A series of documentation improvements

I would like to make a series of improvements to the Django documentation, at a structural level.

At Django on the Med in Spain in October 2025 I got started with some work, but it’s only now at the DjangoCon Europe 2026 sprints that I have been able to deliver something.

Documentation home page domains of concern

This first effort is a reworking of the exposition of the contents on the documentation home page. I think the home page is an excellent overview of the territory of Django, and it gives users a great short-cut to building a meaningful mental map of Django, but it needs a little improvement.

Trac ticket, pull request, rendering of the new arrangement

This pull request deliberately doesn’t touch other apparent issues, even with that page – for example, it hasn’t added or removed any topics, just moved existing ones around.
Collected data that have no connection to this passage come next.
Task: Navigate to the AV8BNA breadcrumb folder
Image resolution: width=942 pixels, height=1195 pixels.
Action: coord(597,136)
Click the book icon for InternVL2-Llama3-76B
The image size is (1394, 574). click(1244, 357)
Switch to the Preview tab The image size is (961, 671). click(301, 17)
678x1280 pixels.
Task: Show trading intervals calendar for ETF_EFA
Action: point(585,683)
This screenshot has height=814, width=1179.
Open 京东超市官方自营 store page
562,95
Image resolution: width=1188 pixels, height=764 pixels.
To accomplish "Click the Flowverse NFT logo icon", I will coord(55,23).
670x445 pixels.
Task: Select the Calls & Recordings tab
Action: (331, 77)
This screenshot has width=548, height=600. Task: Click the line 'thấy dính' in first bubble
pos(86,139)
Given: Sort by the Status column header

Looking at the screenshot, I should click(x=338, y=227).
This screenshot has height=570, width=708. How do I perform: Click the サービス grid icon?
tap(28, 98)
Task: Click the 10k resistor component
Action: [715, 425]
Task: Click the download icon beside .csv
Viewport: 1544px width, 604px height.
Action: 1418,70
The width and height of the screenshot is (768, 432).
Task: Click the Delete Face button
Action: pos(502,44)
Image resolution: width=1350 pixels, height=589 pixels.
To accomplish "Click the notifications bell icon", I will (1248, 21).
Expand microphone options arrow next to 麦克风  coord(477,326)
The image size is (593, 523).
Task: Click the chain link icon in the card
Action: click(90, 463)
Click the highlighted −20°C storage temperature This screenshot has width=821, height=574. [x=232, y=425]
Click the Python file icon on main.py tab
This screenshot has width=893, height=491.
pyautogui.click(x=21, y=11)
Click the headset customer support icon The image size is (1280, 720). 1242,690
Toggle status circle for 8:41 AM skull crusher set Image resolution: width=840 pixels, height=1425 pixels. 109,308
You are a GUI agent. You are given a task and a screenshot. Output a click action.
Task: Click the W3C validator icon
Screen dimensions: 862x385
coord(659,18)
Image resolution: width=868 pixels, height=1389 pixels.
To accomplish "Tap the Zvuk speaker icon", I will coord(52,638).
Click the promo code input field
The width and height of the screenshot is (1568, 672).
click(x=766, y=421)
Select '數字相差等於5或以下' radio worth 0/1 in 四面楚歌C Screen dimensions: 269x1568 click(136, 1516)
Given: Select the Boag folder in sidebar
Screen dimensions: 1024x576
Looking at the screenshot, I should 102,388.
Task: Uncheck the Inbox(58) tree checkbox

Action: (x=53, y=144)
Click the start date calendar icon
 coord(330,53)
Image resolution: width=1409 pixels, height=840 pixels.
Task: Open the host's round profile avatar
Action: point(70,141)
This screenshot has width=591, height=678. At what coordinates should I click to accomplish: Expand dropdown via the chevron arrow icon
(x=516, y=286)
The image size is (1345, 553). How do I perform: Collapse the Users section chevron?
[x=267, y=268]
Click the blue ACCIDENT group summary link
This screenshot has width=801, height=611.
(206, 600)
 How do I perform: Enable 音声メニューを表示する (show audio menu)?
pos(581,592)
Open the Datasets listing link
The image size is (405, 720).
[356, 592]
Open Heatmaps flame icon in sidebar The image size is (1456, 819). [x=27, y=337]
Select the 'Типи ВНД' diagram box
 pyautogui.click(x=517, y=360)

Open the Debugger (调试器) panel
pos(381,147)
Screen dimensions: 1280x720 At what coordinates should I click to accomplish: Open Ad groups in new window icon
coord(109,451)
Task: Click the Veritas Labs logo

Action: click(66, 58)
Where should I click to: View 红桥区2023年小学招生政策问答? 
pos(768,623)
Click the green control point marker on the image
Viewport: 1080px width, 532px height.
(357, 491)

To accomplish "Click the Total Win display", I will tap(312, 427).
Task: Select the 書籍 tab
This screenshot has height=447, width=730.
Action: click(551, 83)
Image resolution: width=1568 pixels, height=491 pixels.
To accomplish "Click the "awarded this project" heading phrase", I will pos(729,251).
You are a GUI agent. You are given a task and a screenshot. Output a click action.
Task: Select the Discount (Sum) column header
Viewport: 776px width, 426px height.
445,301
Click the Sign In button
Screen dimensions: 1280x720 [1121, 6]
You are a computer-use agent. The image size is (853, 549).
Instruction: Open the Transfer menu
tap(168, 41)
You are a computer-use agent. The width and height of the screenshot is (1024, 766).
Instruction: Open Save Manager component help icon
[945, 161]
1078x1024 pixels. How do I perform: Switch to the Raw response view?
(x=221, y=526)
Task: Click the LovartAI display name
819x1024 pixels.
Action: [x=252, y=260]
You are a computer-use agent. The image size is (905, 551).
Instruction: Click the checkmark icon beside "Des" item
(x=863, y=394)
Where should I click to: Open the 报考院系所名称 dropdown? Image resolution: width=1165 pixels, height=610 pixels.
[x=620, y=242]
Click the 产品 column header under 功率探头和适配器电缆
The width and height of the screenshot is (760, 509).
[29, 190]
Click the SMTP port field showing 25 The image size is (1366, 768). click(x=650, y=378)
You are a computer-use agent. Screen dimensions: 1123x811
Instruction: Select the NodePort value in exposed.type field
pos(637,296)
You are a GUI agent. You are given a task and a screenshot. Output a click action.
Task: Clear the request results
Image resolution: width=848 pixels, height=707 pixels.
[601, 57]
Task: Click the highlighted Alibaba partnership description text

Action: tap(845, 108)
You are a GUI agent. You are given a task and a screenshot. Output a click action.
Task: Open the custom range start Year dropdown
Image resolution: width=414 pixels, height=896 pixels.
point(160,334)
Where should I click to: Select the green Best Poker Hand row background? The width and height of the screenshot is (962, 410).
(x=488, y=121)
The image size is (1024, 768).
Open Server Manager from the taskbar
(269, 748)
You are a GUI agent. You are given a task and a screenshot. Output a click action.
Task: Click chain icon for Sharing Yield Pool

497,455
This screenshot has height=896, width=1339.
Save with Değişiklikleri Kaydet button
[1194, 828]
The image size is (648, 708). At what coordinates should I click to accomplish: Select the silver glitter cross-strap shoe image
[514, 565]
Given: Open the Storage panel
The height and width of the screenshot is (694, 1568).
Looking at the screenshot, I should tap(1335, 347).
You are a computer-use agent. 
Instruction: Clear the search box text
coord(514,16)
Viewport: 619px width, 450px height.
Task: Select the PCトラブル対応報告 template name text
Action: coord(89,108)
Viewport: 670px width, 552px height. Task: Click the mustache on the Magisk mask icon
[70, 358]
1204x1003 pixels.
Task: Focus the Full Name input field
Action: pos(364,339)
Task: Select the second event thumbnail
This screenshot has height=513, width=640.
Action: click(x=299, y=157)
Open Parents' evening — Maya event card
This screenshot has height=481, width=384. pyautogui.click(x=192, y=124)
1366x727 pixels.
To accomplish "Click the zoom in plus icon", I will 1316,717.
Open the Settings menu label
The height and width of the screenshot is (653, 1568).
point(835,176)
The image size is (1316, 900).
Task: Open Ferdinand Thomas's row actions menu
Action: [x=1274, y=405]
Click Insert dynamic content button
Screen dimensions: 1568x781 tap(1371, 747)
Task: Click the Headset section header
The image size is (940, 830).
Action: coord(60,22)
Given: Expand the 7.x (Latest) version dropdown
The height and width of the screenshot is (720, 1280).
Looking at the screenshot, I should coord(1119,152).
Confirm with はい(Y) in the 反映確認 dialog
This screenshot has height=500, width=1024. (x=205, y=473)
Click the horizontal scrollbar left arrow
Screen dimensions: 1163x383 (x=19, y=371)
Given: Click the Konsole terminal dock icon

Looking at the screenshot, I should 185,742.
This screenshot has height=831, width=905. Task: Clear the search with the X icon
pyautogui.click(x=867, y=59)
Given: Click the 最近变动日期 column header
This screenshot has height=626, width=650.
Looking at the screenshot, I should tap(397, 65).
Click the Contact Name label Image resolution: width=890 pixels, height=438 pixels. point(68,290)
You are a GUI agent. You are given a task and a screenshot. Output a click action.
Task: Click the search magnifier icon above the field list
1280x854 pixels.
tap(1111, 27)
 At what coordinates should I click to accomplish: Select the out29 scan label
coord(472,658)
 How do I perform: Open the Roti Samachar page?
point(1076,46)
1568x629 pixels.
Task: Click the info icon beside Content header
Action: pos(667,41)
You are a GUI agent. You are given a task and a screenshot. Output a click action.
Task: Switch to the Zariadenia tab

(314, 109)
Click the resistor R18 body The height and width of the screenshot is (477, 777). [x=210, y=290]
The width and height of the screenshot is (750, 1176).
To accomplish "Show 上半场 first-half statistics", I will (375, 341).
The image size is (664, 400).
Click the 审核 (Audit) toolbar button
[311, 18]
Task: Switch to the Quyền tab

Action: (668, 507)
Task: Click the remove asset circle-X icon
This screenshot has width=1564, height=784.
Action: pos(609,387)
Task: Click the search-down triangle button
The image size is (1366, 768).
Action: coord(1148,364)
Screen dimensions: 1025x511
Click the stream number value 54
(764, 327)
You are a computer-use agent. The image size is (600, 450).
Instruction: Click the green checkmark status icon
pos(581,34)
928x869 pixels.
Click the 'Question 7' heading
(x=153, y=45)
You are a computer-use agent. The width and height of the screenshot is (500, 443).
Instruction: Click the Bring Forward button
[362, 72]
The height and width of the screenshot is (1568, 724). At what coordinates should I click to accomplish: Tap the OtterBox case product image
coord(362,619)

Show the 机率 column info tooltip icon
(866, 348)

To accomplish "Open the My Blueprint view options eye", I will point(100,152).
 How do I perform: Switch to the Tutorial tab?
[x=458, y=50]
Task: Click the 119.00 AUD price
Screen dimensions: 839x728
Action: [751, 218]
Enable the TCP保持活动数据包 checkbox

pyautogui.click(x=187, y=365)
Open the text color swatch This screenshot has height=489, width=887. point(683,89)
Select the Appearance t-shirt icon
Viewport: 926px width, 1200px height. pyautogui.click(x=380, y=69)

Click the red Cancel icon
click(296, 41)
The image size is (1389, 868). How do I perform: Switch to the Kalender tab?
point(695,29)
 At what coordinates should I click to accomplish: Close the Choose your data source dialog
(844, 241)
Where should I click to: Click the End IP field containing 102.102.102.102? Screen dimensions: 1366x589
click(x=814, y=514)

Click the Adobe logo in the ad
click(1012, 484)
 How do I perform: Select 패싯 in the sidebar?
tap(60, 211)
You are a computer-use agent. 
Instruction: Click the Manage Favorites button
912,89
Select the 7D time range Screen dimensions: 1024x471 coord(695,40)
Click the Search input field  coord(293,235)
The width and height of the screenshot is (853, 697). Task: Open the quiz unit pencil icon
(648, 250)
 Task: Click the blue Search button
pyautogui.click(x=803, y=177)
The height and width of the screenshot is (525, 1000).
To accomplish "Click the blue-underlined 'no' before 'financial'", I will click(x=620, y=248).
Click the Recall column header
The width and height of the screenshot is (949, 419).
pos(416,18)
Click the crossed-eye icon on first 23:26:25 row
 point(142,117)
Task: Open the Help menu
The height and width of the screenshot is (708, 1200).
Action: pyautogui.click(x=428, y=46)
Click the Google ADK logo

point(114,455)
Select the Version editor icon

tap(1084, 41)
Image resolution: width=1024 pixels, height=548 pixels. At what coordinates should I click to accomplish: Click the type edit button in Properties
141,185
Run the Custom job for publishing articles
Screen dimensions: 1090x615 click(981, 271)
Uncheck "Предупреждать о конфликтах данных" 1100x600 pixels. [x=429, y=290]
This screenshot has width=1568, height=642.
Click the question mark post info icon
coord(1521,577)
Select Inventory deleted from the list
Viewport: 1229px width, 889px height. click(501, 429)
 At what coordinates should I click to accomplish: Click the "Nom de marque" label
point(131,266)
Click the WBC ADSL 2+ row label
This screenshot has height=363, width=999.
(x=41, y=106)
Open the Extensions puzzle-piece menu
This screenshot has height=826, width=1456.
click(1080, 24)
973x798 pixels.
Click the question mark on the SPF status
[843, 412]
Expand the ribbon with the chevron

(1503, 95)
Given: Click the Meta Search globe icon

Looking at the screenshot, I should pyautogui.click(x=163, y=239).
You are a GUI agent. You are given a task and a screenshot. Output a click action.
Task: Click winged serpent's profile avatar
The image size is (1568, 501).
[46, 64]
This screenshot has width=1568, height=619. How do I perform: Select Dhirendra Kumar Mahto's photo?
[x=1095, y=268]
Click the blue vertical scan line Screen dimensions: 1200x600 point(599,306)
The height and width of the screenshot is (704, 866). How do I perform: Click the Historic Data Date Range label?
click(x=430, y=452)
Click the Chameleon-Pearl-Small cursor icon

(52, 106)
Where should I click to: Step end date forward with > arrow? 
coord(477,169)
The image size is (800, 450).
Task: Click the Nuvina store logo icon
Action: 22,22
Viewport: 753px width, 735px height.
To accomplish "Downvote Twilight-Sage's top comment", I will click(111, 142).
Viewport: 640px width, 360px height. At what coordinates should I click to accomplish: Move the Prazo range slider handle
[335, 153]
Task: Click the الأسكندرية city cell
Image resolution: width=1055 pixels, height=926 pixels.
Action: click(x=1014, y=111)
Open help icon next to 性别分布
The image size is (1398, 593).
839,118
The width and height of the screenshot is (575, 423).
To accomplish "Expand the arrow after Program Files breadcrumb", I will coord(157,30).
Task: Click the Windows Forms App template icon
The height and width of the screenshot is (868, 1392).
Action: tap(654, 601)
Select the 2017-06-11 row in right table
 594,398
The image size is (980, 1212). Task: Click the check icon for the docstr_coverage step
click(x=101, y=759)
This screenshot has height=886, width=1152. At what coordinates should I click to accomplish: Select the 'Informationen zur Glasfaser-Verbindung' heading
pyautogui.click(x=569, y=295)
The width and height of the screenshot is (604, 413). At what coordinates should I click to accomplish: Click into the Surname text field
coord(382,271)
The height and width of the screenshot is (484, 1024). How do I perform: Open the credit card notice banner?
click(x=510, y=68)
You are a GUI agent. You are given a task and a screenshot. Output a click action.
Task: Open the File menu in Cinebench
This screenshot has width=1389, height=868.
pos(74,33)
I hope the new arrangement will have a forcing function too – that by making certain things more obvious, it will bring some problems into the light that have been living quietly for too long under peaceful rocks.

Other things I’d like to address

Design of the links

The overview question

A link called “Overview” appears 19 times on that page. It makes perfects sense where it appears in its context, for example:

File uploads: Overview | File objects | Storage API | Managing files | Custom storage

… as long as you are a sighted reader. If you’re using a screen reader, there isn’t anything to tell you that it’s an overview on the subject of file uploads.

I have done some research into this but it’s not conclusive and I would like to proceed on the basis of what kind of solution a screen reader user would actually prefer. I raised a question on StackOverflow, with a possible solution (that uses ARIA) but it might not be the right way.

The | character between each link appears in the HTML content – it shouldn’t, and that whole line should I think be constructed as inline links, marked up as navigation and presented using some CSS.

I think the best way forward is with a custom Sphinx directive that implements the patterns.

Landing pages

For example, How-to guides, Reference, Topics. The first of these has received a little attention recently, and is at least broken into rational sections under headings. The other two are quite uninviting lists.

A landing page like that should look and act something like the way the menu does at a good restaurant. It’s not just a list of what’s on offer, it also provides clue and cues about how those things relate each other, how to relate them to your situation, and in what kind of order it you might want to approach them.

Three-column layout

I think it’s high time the documentation adopted the three-column layout: site navigation on the left, content in the middle and page navigation on the right.

@alexgmin’s proof of concept from Django on the Med:


I hope that bit by bit I’ll be able to advance some of these aims, and get some others involved to help, and that each step will reveal new opportunities to refresh and improve one of the jewels in Django’s crown.